→ Records from a dataset:
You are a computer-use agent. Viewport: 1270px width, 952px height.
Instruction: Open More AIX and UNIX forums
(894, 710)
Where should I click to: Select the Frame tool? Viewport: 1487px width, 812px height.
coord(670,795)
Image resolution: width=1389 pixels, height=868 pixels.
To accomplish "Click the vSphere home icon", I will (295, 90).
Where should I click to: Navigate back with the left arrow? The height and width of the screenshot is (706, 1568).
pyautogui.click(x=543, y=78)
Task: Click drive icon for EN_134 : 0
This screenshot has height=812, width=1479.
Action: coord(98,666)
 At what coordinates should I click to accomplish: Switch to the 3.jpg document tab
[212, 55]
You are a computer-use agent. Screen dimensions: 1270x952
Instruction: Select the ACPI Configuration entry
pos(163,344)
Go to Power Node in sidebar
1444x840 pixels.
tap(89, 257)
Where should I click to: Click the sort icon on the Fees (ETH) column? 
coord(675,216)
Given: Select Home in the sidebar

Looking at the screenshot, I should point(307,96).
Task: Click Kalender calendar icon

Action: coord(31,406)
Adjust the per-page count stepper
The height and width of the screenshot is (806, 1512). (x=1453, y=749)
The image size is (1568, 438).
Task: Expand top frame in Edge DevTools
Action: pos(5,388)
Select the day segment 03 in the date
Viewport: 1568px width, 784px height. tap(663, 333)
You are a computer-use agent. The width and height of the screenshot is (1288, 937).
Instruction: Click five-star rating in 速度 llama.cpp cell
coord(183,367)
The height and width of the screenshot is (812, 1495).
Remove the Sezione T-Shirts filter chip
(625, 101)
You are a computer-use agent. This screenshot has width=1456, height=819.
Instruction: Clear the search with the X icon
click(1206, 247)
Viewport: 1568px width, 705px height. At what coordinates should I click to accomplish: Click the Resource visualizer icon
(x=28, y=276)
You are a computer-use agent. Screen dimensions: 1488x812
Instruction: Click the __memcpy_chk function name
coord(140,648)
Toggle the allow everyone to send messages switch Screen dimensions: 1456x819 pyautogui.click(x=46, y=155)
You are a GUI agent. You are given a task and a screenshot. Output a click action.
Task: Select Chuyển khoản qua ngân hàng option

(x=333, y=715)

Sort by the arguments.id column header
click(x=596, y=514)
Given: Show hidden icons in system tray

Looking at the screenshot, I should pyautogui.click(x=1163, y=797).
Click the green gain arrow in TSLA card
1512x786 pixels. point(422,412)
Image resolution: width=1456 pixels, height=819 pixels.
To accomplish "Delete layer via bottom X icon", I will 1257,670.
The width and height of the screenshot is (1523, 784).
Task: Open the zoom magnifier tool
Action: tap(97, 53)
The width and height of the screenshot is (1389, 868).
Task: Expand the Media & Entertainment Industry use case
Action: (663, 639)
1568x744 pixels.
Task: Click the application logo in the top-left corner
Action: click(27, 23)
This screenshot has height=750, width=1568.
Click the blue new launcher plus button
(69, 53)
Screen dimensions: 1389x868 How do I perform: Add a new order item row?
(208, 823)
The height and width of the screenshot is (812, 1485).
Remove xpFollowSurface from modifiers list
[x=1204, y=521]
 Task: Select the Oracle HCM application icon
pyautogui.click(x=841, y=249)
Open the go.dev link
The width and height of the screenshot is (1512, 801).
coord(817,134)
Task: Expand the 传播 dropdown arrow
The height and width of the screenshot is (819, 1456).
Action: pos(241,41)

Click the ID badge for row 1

→ YOUR OBJECTIVE: Go through the records above and return every line that holds the string "agent".

→ FINAL ANSWER:
You are a computer-use agent. Viewport: 1270px width, 952px height.
You are a computer-use agent. Screen dimensions: 1270x952
You are a computer-use agent. The width and height of the screenshot is (1288, 937).
You are a computer-use agent. This screenshot has width=1456, height=819.
You are a computer-use agent. Screen dimensions: 1488x812
You are a GUI agent. You are given a task and a screenshot. Output a click action.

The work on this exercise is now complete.